Artificial immune recognition system has shown an effective performance on several problems such as medical classification problems. In [5], Polat et al. have used a fuzzy resource allocation combined with the AIRS algorithm. The classification accuracy obtained using 10-fold cross-validation was, respectively, 98.53% and 99.00% for classification of WBCD; 79.22% and 84.42% for classification of the Pima Indians diabetes data set; and 100% and 92.86% for classification of the ECG arrhythmia data set. Polat and Güneş used the same Fuzzy-AIRS algorithm to classify the diagnosis of lymph diseases in [16] and to improve the prediction accuracy of Escherichia coli promoter gene sequences in [17]; the proposed system has obtained respectively 90.00% and 90% prediction accuracy using 10-fold cross-validation. Polat et al [18] classified Breast cancer and liver disorders using artificial immune recognition system with fuzzy resource allocation mechanism and 10-fold cross-validation they have reported respectively an accuracy of 98.51% for breast cancer and 83.36% for the Liver Disorders dataset.

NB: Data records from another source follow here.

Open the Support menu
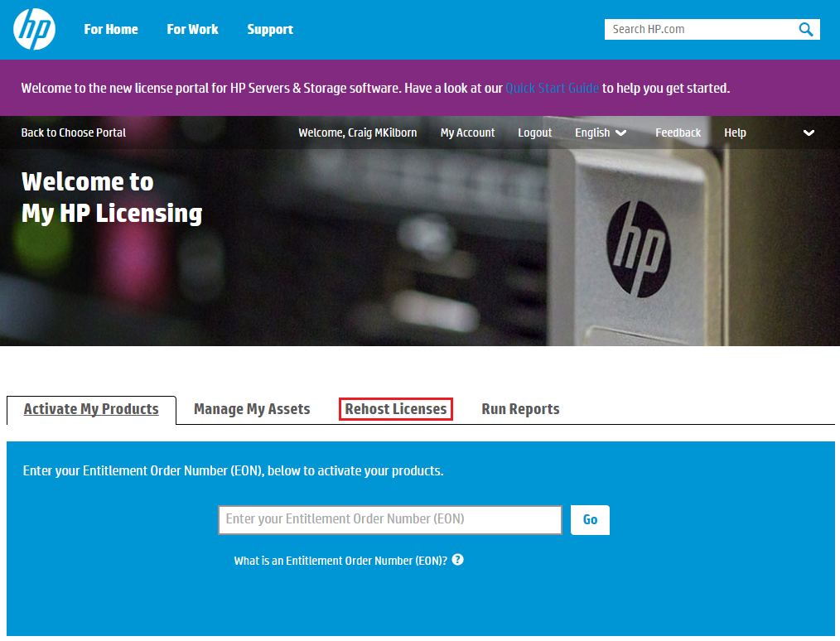The height and width of the screenshot is (641, 840). tap(270, 30)
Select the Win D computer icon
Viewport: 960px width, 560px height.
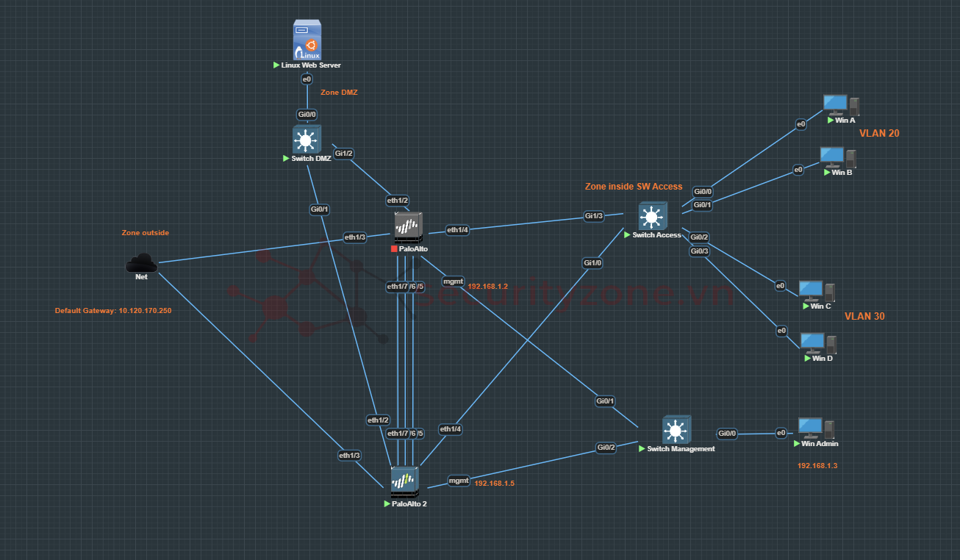[817, 343]
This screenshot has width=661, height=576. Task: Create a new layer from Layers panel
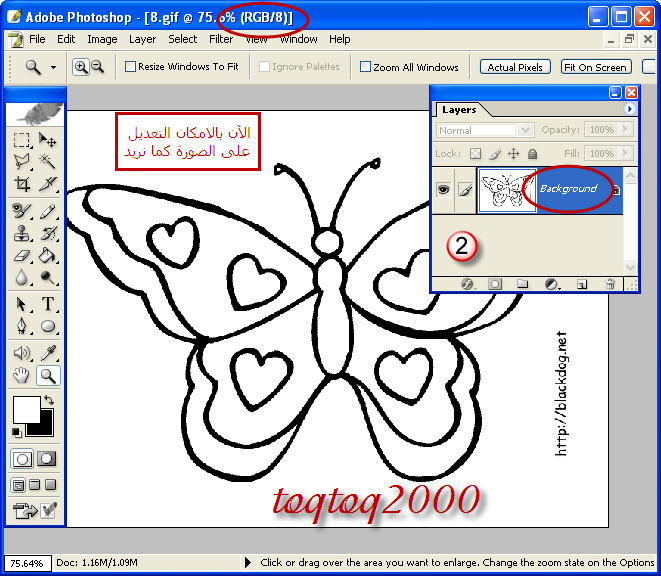[x=581, y=284]
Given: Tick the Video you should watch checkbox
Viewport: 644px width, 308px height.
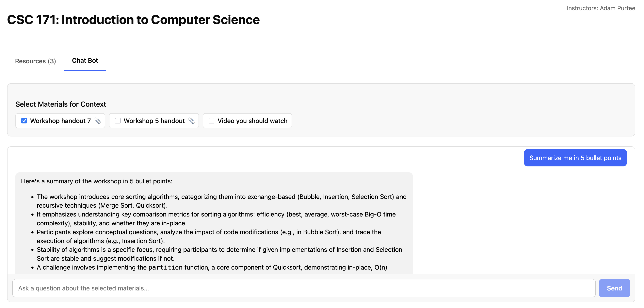Looking at the screenshot, I should (x=212, y=121).
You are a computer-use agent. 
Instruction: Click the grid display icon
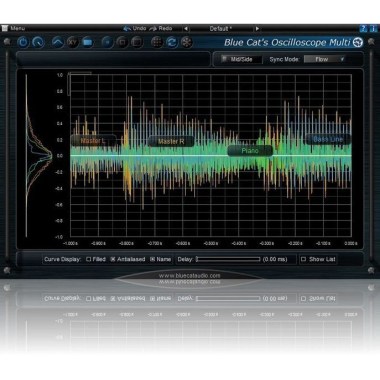(x=156, y=42)

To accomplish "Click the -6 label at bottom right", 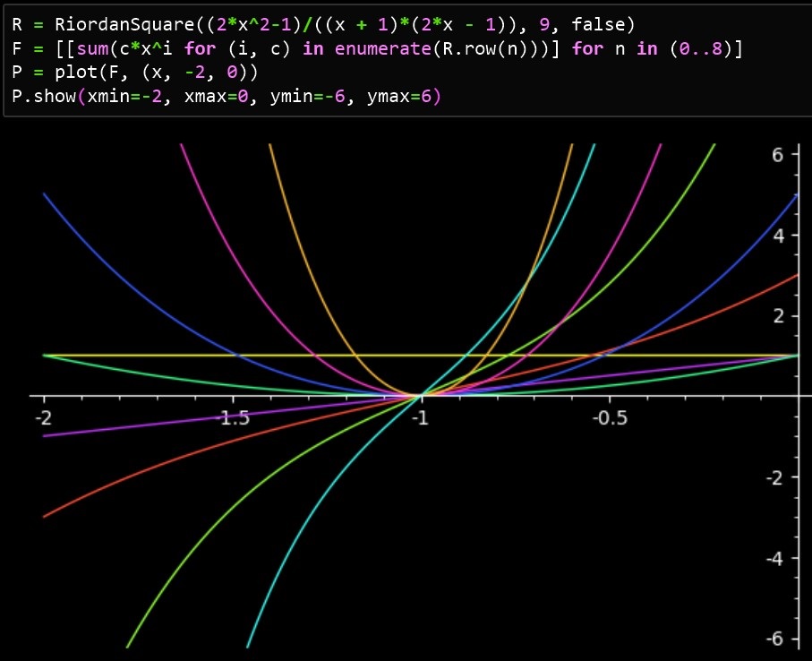I will 773,639.
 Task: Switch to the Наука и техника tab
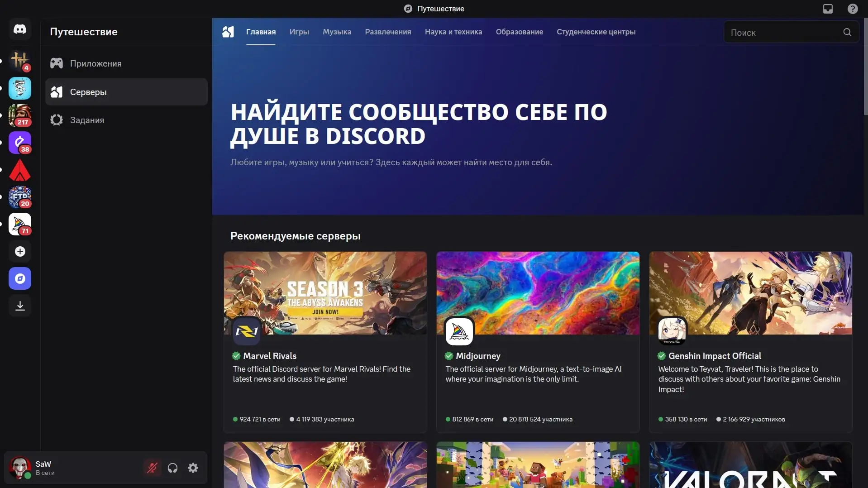pos(453,32)
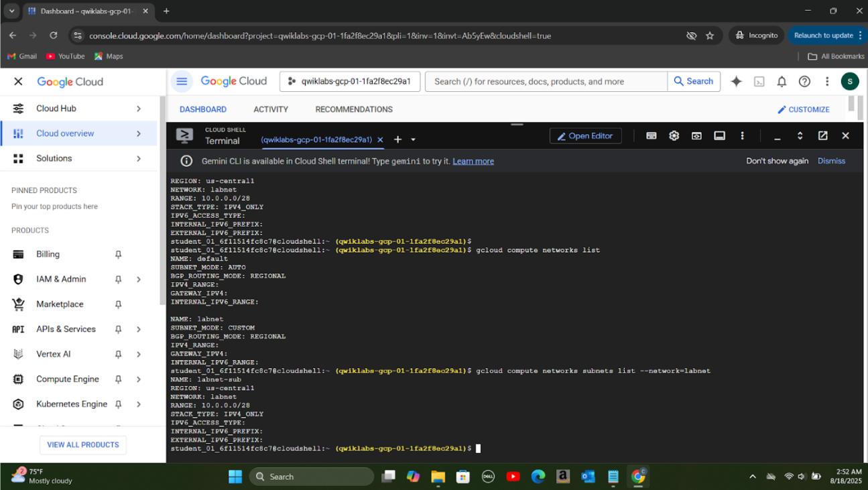Click the notifications bell icon
Image resolution: width=868 pixels, height=490 pixels.
coord(782,82)
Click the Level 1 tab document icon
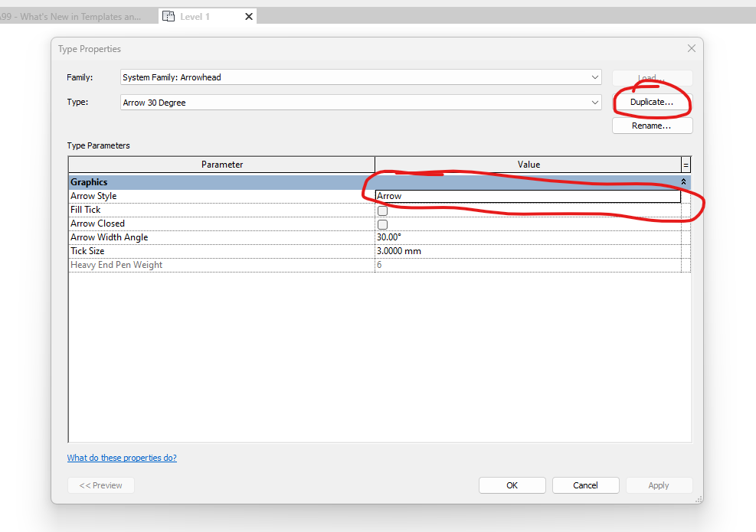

In this work we have proposed a new approach called MAIRS2 to recognize diabetes disease. In the first phase, we used the AIRS2 learning algorithm to reduce the size of the diabetes dataset; we obtained a reduced database named Memory Cells Pool. In the second phase, we apply the fuzzy k-nearest neighbor to overcome the limitations of the k-nn classifier by assigning a class membership to each patient. We evaluate the performances of our MAIRS2 algorithm by using the Pima Indians diabetes dataset.

This paper is organized as follows: "Theory" section introduces the used methods: artificial immune recognition systems and fuzzy-Knn algorithms. The results obtained in applications are given in "Experimentation and results" section. In "Conclusion" section, we conclude the paper.

Theory

Natural and artificial immune system

The immune system (IS) is a complex of cells, molecules and organs that represent an identification mechanism capable of perceiving and combating dysfunction from our own cells (infectious self) and the action of exogenous infectious microorganisms (infectious nonself). Two of the most important cells in this system are T cells, and B cells. The immune system consists of two complementary mechanisms, the innate and adaptive immune systems. The innate immune system has the ability to recognize certain microbes and immediately destroy them on first encounter. The adaptive immune system enables the body to recognize and respond to any microbe, even if it has never faced the invader before [7, 8].

The vertebrate immune system is particularly interesting due to its several computational capabilities, like: recognition, feature extraction, diversity, learning, memory, distributed detection, self-regulation, metadynamics, and immune network [9].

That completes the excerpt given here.